(Texto de referencia)
En la mañana del 11 de noviembre de 1918, el piloto de combate y gran as estadounidense Eddie Rickenbacker caminaba tranquilamente hacia el hangar de su aeródromo en Francia. La noche anterior, en previsión del armisticio, todos los vuelos aliados fueron cancelados. Pero Rickenbacker no era conocido por obedecer las órdenes. Ordenó a tripulación que fueran a su avión de combate SPAD XIII “y lo pusieran en marcha para probar los motores”. Subió a la cabina, despegó y se dirigió hacia las trincheras del frente occidental. Las nubes bajas hacían que volara bajo, a unos quinientos pies. Podía ver los destellos de los rifles y las ametralladoras de las trincheras alemanas.

Y entonces dieron las 11 AM, la undécima hora del undécimo día del undécimo mes. Yo era la única audiencia del mayor espectáculo nunca visto. En ambos lados del terreno de nadie, las trincheras entraron en erupción. Hombres con uniformes marrones salían de las trincheras estadounidenses, uniformas de color gris verdoso de las alemanas. Desde ni puesto superior de observación, los veía echar al aire sus cascos, descargar sus armas, agitar sus manos. Entonces a todo lo largo del frente los dos grupos de hombres empezaron a acercarse a través de esa tierra de nadie. Segundos antes deseaban dispararse y ahora se aproximaban. Primero indecisos, luego más rápidamente, cada grupo se aproximaba al otro.

De repente los uniformes grises se mezclaron con los marrones. Los podía ver abrazándose, bailando, saltando. Los estadounidenses compartían cigarrillos y chocolate. Volé hacia el sector francés. Allí todo era más increíble. Después de cuatro años de matanzas y odio, no solo se estaban abrazando, sino que incluso se besaban en ambas mejillas.

(Tareas propuestas)
[A] Por favor, reproduce sin cambios todo lo que va en el relato sobre el armisticio desde "De repente los" hasta "en ambas mejillas.".
[B] En el relato sobre el armisticio, ¿a qué altura aproximada volaba Rickenbacker a causa de las nubes bajas?
El listado no tiene nada que ver con el relato sobre el armisticio.

(Sección de datos)
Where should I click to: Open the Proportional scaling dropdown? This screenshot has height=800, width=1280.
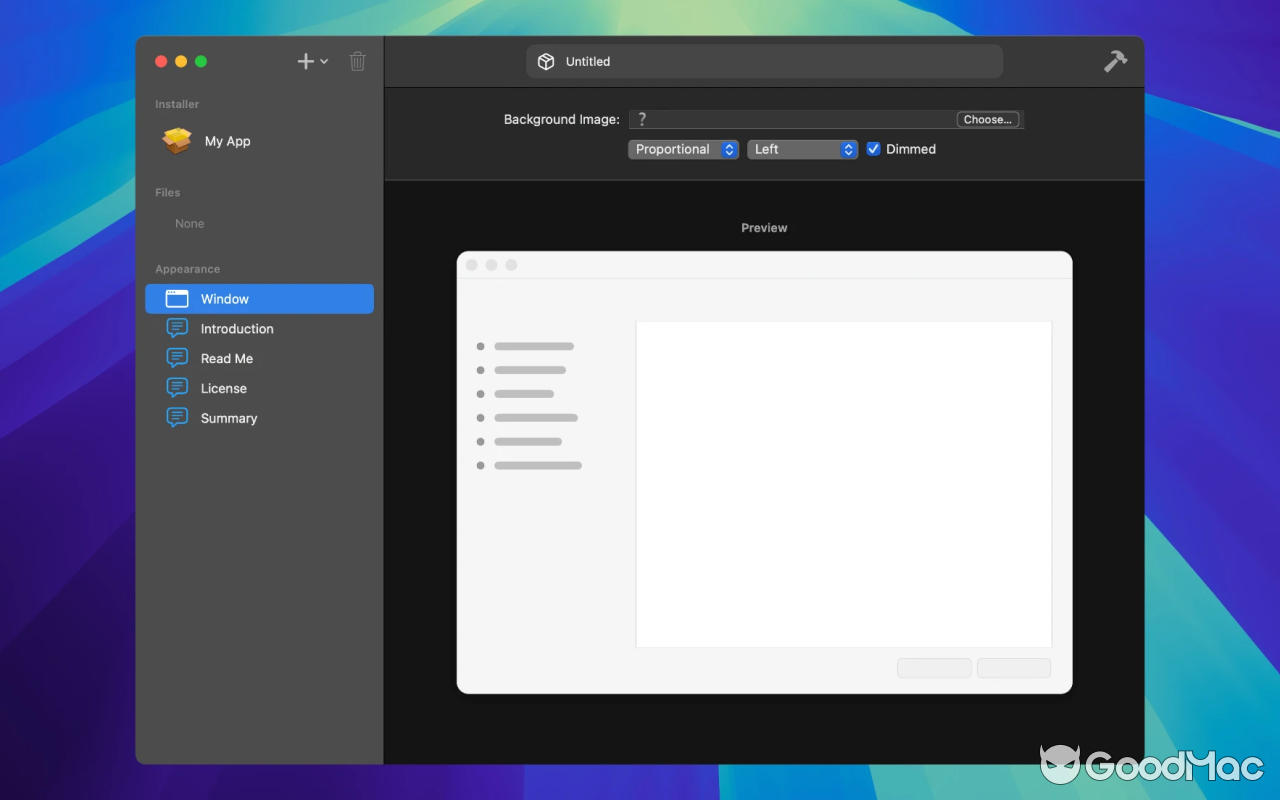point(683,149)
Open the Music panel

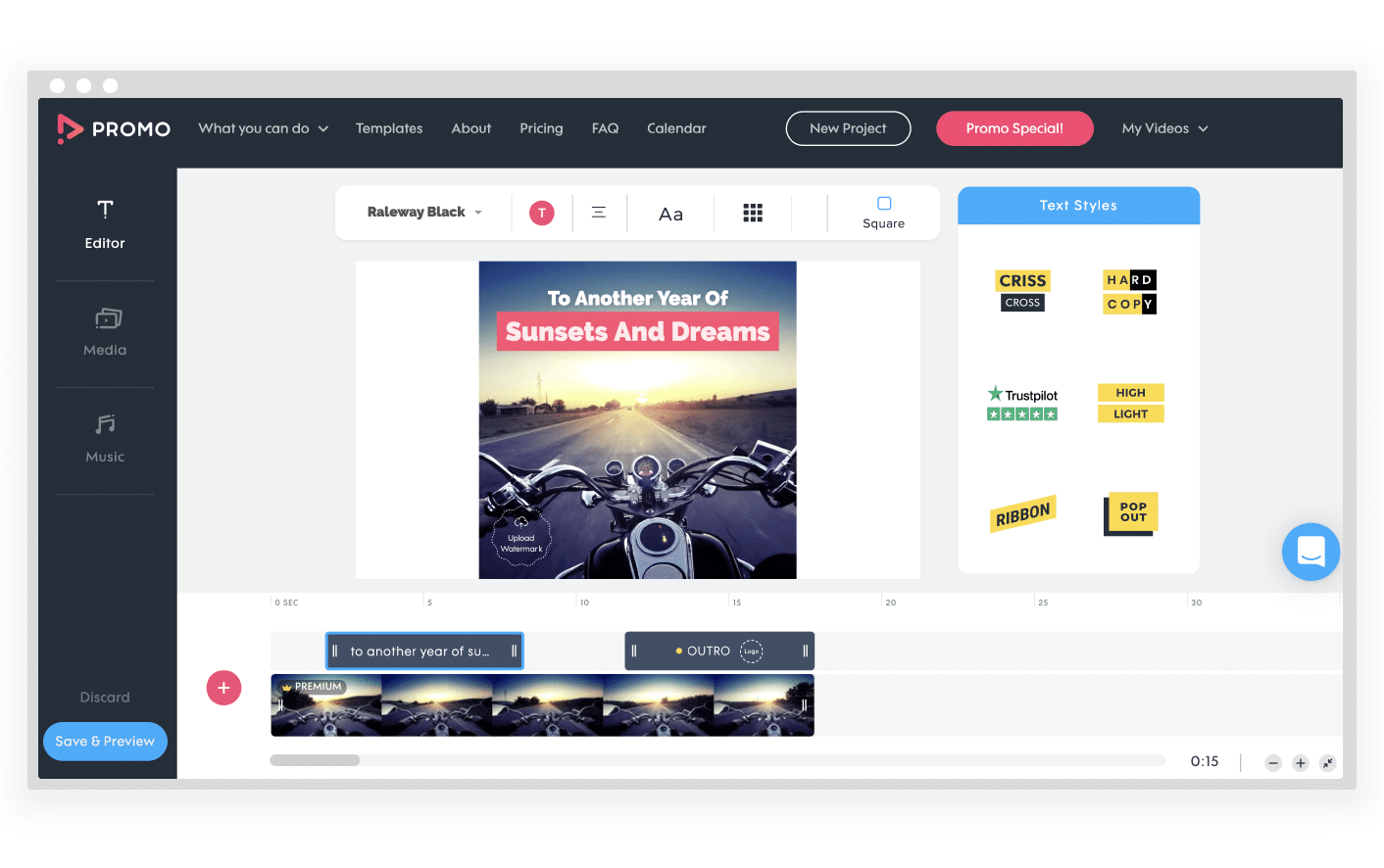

(Lista de soluciones)
[A]
De repente los uniformes grises se mezclaron con los marrones. Los podía ver abrazándose, bailando, saltando. Los estadounidenses compartían cigarrillos y chocolate. Volé hacia el sector francés. Allí todo era más increíble. Después de cuatro años de matanzas y odio, no solo se estaban abrazando, sino que incluso se besaban en ambas mejillas.

[B] A unos quinientos pies.